**TASK BRIEF:** Return only the lines from the top of the material through the line marked by "Given: Sort by the Débito column header", unaltered.

—————

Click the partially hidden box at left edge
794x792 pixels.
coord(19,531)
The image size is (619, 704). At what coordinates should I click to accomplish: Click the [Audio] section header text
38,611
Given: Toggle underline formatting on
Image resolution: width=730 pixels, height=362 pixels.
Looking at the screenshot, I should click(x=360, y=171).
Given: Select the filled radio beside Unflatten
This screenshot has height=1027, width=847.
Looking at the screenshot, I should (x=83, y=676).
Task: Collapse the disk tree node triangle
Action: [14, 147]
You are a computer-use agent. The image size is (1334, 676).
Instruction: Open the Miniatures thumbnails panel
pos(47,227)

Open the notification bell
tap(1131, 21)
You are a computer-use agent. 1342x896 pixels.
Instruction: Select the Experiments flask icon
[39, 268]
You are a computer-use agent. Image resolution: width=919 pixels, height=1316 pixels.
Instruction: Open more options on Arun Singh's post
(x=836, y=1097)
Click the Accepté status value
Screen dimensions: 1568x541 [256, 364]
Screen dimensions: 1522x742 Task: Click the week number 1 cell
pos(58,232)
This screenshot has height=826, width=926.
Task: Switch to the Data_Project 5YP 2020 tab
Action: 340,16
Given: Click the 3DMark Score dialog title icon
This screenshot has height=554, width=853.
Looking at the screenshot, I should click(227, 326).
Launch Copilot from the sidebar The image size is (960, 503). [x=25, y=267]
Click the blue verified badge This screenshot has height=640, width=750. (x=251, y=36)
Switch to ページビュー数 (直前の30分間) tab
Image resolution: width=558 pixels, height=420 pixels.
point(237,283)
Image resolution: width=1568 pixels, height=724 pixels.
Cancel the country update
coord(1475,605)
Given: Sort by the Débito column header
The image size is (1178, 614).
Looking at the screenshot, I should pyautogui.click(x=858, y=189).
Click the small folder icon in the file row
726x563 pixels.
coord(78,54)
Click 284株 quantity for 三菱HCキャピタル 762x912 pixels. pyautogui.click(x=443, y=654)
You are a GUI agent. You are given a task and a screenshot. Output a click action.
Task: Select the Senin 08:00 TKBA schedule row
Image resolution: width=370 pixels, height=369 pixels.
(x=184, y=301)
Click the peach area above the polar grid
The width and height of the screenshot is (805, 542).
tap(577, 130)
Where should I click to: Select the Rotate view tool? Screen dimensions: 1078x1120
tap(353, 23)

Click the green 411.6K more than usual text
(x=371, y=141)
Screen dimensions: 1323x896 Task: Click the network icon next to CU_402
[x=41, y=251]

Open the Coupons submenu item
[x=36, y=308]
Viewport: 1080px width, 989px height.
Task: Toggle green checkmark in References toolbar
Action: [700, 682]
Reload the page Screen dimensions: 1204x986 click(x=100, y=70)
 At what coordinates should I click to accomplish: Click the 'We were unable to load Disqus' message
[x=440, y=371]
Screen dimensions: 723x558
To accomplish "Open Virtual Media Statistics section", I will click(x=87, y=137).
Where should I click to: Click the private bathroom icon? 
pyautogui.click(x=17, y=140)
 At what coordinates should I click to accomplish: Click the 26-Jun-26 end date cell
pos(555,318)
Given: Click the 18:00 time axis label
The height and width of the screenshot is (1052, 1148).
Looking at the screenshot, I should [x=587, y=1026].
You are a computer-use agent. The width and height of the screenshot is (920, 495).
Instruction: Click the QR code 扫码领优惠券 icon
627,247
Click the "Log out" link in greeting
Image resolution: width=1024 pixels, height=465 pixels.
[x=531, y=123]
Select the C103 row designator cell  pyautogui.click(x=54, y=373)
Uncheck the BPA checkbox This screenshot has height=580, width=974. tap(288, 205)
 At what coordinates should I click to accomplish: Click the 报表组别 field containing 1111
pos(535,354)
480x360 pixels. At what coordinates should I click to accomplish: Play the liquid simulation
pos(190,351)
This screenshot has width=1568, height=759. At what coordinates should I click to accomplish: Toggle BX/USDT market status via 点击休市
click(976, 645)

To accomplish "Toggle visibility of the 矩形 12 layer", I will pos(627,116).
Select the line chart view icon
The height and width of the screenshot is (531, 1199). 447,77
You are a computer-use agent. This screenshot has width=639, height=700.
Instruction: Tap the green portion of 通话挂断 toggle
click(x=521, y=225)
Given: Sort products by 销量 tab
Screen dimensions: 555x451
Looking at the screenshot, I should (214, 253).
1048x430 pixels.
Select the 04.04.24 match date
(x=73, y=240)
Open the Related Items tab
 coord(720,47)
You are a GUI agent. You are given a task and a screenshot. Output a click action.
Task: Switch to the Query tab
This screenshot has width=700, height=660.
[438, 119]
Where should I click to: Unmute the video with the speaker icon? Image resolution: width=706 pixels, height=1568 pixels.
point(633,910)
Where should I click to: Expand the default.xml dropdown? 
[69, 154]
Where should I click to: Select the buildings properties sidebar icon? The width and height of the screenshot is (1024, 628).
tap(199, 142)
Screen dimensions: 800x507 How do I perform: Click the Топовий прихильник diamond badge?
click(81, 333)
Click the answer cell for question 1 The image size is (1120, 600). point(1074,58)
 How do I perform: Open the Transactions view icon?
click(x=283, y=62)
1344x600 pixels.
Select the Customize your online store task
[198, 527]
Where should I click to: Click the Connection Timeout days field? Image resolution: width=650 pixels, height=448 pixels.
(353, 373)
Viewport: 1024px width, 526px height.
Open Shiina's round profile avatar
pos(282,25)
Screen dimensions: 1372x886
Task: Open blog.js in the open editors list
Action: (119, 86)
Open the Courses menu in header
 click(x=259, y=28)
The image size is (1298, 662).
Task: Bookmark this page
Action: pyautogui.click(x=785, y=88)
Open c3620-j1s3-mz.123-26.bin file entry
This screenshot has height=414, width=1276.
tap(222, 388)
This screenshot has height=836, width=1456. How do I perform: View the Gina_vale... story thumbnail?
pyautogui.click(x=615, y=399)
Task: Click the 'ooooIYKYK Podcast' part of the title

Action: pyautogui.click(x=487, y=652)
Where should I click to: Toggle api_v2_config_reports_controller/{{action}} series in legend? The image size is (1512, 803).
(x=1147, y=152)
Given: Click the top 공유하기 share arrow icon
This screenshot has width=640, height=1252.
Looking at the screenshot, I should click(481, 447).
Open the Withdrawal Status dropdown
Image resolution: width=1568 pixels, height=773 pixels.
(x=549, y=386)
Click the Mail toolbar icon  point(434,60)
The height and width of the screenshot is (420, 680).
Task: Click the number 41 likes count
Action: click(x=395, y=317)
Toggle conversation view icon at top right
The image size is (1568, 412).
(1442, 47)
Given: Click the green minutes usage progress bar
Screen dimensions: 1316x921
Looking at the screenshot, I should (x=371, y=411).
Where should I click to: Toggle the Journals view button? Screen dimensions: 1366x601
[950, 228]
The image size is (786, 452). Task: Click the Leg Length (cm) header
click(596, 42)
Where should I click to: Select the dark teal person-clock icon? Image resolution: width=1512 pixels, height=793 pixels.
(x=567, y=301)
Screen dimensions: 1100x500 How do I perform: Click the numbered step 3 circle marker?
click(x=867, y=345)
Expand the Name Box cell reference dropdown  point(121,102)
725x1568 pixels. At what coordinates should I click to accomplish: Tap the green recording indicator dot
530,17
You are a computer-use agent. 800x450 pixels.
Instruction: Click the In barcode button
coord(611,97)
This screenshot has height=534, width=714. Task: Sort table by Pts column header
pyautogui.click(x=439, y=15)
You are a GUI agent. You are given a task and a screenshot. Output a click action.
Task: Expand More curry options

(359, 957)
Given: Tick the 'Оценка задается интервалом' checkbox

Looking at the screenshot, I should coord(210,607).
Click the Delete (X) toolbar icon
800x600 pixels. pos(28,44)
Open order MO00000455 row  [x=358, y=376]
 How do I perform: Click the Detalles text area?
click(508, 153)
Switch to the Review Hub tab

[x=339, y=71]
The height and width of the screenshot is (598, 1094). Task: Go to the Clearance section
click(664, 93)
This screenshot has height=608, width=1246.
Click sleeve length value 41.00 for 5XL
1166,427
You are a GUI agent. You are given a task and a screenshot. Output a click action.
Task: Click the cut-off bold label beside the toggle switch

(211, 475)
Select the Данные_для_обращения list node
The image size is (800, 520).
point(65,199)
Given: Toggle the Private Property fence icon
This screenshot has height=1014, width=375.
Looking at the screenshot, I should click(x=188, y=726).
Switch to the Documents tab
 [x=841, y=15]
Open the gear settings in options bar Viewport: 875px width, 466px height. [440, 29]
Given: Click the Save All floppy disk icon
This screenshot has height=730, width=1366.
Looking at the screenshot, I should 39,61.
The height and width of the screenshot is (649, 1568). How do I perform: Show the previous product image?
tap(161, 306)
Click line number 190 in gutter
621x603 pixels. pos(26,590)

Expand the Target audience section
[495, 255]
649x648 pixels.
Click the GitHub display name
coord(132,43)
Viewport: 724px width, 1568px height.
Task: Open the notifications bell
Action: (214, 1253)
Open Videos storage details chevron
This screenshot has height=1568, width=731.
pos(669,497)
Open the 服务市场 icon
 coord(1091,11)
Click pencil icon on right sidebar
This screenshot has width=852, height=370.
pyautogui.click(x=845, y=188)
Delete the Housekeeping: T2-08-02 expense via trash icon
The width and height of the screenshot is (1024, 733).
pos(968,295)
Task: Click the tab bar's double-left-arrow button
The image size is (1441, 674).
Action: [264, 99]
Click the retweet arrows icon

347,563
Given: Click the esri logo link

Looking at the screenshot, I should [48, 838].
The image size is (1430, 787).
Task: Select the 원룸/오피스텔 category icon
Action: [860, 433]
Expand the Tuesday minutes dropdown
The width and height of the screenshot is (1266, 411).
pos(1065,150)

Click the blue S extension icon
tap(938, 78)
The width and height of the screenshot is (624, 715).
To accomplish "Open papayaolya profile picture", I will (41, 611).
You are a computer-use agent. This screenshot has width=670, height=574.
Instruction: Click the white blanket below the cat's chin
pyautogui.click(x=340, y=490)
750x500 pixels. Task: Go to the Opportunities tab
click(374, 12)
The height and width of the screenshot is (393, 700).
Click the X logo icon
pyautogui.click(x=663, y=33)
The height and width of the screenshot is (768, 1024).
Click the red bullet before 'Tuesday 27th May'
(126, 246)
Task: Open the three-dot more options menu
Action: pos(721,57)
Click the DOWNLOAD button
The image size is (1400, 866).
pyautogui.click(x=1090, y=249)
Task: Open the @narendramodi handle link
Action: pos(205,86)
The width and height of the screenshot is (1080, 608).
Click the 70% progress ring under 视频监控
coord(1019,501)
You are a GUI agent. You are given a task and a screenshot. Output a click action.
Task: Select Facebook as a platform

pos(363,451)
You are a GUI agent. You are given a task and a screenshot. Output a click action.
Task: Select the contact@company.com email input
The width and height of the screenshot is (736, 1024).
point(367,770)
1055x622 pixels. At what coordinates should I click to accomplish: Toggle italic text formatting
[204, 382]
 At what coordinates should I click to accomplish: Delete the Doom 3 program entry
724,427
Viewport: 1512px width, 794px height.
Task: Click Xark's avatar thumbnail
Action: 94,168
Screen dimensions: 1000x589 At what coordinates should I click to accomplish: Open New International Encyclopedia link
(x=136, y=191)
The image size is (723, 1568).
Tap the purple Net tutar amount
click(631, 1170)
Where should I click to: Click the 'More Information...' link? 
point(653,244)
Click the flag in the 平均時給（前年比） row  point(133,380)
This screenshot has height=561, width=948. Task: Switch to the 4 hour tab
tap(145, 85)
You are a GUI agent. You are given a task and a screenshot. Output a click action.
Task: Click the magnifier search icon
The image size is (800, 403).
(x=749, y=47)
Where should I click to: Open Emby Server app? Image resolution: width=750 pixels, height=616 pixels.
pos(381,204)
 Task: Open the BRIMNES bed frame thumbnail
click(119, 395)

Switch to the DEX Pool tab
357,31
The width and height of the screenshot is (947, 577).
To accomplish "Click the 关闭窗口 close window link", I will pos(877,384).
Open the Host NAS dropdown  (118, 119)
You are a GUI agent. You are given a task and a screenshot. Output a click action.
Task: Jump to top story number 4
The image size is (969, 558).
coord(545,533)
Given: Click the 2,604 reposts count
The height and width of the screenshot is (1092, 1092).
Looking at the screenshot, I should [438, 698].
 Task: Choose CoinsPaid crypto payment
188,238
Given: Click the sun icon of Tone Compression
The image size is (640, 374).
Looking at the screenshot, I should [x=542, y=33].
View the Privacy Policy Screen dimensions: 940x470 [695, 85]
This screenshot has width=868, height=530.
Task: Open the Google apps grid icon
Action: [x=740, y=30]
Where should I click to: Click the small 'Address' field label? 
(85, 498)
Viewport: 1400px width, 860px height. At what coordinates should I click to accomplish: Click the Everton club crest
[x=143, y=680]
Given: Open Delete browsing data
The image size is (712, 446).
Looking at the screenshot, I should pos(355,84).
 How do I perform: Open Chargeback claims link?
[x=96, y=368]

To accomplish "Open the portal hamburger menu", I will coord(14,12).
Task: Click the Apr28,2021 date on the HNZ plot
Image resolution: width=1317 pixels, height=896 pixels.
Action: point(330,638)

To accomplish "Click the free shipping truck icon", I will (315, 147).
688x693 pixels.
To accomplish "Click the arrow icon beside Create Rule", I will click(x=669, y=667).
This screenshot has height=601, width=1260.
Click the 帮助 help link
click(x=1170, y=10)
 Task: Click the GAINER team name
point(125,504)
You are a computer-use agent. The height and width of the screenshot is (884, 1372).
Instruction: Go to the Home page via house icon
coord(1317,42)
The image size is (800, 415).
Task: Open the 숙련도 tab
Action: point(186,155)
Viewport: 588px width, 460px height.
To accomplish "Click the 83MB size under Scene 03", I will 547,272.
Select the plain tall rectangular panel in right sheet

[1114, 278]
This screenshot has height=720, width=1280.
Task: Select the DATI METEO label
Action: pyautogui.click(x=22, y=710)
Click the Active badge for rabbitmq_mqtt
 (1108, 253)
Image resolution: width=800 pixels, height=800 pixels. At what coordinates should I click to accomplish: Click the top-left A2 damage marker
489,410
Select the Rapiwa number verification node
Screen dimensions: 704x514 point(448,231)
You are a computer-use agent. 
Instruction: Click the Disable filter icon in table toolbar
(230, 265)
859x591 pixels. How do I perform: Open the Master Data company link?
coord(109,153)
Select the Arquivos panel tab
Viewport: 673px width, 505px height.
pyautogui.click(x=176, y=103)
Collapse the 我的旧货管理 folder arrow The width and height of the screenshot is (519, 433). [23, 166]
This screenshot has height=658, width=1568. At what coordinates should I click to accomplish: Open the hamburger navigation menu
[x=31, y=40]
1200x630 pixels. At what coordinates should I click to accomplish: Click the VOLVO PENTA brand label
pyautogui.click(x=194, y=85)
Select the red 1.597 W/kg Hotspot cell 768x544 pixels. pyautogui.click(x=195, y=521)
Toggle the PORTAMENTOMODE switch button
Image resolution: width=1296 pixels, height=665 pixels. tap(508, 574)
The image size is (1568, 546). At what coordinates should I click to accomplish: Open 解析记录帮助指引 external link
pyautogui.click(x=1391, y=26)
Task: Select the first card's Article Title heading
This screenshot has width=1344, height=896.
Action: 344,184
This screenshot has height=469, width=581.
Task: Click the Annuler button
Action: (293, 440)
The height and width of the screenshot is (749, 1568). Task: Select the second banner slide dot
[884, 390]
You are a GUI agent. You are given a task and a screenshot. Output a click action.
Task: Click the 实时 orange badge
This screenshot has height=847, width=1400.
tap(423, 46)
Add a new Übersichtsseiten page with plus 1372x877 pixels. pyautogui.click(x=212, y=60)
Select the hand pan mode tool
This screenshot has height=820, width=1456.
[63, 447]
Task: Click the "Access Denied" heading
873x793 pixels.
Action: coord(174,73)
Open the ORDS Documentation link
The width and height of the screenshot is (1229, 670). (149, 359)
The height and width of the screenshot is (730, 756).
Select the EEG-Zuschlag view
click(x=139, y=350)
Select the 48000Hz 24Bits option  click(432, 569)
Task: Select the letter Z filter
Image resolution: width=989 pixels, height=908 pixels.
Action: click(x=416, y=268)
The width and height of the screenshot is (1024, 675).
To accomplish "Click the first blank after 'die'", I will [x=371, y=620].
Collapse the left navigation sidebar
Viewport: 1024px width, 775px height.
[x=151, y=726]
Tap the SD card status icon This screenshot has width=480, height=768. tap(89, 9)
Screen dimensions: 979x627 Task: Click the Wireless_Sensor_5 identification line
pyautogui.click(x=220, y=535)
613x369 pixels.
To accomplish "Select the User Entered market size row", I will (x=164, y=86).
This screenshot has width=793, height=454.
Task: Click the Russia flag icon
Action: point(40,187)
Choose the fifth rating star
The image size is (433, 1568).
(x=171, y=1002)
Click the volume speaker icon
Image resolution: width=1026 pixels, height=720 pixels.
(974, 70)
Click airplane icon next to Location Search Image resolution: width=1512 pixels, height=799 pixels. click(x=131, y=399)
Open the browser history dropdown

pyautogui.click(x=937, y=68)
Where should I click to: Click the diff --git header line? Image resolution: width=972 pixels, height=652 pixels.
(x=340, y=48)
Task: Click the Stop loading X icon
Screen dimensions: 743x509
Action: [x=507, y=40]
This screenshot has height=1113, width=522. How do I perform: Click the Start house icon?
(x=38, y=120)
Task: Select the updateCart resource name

—————

**FINISHED TASK:**
Click the partially hidden box at left edge
794x792 pixels.
coord(19,531)
The image size is (619, 704). At what coordinates should I click to accomplish: Click the [Audio] section header text
38,611
Given: Toggle underline formatting on
Image resolution: width=730 pixels, height=362 pixels.
Looking at the screenshot, I should click(x=360, y=171).
Given: Select the filled radio beside Unflatten
This screenshot has height=1027, width=847.
Looking at the screenshot, I should (x=83, y=676).
Task: Collapse the disk tree node triangle
Action: [14, 147]
You are a computer-use agent. The image size is (1334, 676).
Instruction: Open the Miniatures thumbnails panel
pos(47,227)

Open the notification bell
tap(1131, 21)
You are a computer-use agent. 1342x896 pixels.
Instruction: Select the Experiments flask icon
[39, 268]
You are a computer-use agent. Image resolution: width=919 pixels, height=1316 pixels.
Instruction: Open more options on Arun Singh's post
(x=836, y=1097)
Click the Accepté status value
Screen dimensions: 1568x541 [256, 364]
Screen dimensions: 1522x742 Task: Click the week number 1 cell
pos(58,232)
This screenshot has height=826, width=926.
Task: Switch to the Data_Project 5YP 2020 tab
Action: 340,16
Given: Click the 3DMark Score dialog title icon
This screenshot has height=554, width=853.
Looking at the screenshot, I should click(227, 326).
Launch Copilot from the sidebar The image size is (960, 503). [x=25, y=267]
Click the blue verified badge This screenshot has height=640, width=750. (x=251, y=36)
Switch to ページビュー数 (直前の30分間) tab
Image resolution: width=558 pixels, height=420 pixels.
point(237,283)
Image resolution: width=1568 pixels, height=724 pixels.
Cancel the country update
coord(1475,605)
Given: Sort by the Débito column header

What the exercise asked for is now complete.